Bipole Electromagnet
An electromagnet configuration where the coil is positioned between two parallel steel plates that function as the north and south poles, enhancing magnetic efficiency.
Ceramic Magnet
A magnet composed of strontium carbonate and iron oxide, typically appearing in charcoal-colored disc, ring, block, cylinder, or arc shapes for use in motors and industrial applications.
Curie Temperature
The threshold temperature at which a magnet begins to lose its magnetic properties upon exposure to heat.
Demagnetizer
A device that neutralizes magnetism in magnetic materials by applying an alternating electrical current.
Demagnetizing Force
External influences such as temperature fluctuations, shock, vibration, or electrical and magnetic currents that reduce or eliminate a magnet's strength.
Ferrite Magnet
A widely used, low-cost magnet that is brittle yet resilient, offering good resistance to demagnetization, high-temperature stability, and superior corrosion resistance.
Ferrous Material
Any material that contains iron and is naturally attracted to a magnetic field.
Flexible Magnets
A magnet produced by combining ferrite powder with rubber polymer resin, shaped through extrusion or rolling, and later magnetized and laminated with vinyl or adhesive. These are the most pliable and cost-effective permanent magnets available.
Flux
A measurement that quantifies the overall strength of a magnetic field in a given area.
Gauss
A unit of measurement used to indicate magnetic induction, representing the strength of a magnetic field.
Industrial Magnet
A magnet designed for large-scale projects involving the lifting, separating, or holding of substantial ferrous materials.

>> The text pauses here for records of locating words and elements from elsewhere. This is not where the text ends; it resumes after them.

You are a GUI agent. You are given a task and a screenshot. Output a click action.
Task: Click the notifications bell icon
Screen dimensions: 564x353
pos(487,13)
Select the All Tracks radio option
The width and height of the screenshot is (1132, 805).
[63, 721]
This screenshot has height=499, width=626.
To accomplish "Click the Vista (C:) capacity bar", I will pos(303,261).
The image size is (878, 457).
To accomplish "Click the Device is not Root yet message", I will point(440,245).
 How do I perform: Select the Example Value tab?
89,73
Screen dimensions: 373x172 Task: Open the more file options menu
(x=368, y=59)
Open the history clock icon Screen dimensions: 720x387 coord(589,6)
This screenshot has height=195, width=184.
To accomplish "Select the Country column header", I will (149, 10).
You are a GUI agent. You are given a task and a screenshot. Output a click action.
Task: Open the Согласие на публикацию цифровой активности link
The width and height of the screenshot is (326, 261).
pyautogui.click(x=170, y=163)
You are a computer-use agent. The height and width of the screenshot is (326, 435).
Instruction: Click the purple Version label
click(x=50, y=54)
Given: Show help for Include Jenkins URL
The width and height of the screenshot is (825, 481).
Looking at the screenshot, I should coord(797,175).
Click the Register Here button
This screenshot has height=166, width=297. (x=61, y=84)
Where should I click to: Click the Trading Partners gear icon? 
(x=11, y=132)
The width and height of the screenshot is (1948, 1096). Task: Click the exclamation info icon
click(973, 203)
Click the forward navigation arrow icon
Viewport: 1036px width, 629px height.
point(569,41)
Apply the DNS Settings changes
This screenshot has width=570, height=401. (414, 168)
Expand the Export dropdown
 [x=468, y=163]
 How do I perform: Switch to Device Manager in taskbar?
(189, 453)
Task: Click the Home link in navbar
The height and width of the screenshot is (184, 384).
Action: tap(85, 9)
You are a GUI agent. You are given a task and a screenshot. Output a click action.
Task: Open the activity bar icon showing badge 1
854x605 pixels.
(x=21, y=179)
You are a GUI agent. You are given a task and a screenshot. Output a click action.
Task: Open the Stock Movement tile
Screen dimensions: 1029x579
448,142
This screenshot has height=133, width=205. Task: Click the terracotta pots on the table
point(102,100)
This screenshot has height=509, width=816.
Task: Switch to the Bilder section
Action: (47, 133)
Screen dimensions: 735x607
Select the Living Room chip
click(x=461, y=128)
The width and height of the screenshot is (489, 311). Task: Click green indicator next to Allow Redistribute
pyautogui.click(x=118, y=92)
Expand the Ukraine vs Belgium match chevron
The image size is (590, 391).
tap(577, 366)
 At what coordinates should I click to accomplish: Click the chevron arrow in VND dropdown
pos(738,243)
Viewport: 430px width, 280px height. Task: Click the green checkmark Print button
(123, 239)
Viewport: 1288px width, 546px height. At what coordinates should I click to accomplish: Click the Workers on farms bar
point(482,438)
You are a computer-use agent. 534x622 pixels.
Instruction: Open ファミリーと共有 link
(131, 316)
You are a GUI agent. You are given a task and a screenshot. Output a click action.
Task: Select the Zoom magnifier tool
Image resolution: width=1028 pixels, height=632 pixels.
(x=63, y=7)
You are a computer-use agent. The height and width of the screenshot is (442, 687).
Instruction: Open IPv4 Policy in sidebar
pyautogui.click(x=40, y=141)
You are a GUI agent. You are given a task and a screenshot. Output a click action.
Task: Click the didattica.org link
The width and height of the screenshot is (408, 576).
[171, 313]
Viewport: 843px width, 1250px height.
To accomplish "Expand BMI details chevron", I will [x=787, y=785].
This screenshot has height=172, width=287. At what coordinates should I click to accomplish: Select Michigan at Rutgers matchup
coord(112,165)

These magnets are highly adaptable and can be customized for specific industrial applications.
Isotropic
A magnetic property where no fixed direction of magnetization exists, allowing isotropic (non-oriented) magnets to be magnetized in any direction.
Lifting Magnet
A magnet integrated into a lifting system, used to transport ferrous materials such as bundled rods, scrap metal, or heavy metal blocks without the need for mechanical clamps.
Magnetic Field
The region around a magnet where the force of magnetism is exerted, with the strongest intensity concentrated at the North and South poles.
Magnetic Flux
A measurement of the strength of a magnet’s field, representing the rate at which magnetic energy moves through a given space.
Magnetic Induction
The process by which an object becomes magnetized due to the influence of an external magnetic field.
Magnetic Orientation
The directional alignment of a magnet, determined during its manufacturing process by exposure to a controlled magnetic field.
Magnetic Pole
A region within a magnet where magnetic flux is most concentrated. The strongest points of attraction or repulsion are found at the North and South poles.
Magnetic Separators
Devices used to extract ferrous contaminants from materials, preventing damage to machinery and ensuring product purity.
Maxwell
A unit of measurement that quantifies magnetic flux, indicating the total magnetic field strength.
Neodymium Magnet
A rare earth magnet composed of neodymium, iron, and boron, offering superior strength at a smaller size and lower cost compared to most other magnets.
Oersted (Oe)
A unit used to measure the intensity of a magnetic field.
Permanent Magnet
A magnet that retains its magnetism indefinitely, even after being removed from an external magnetic field.
Rotary Magnetic Sweeper
A rolling device designed to collect metallic debris, preventing workplace hazards. The built-in release mechanism allows for safe disposal of collected metal fragments without direct handling.
Sheet Magnets
Large, flat magnets designed to cover broad surfaces, commonly used in signage and industrial applications.
Strips
Thin, flexible magnetic materials, often featuring adhesive backing for attachment to irregular or uneven surfaces.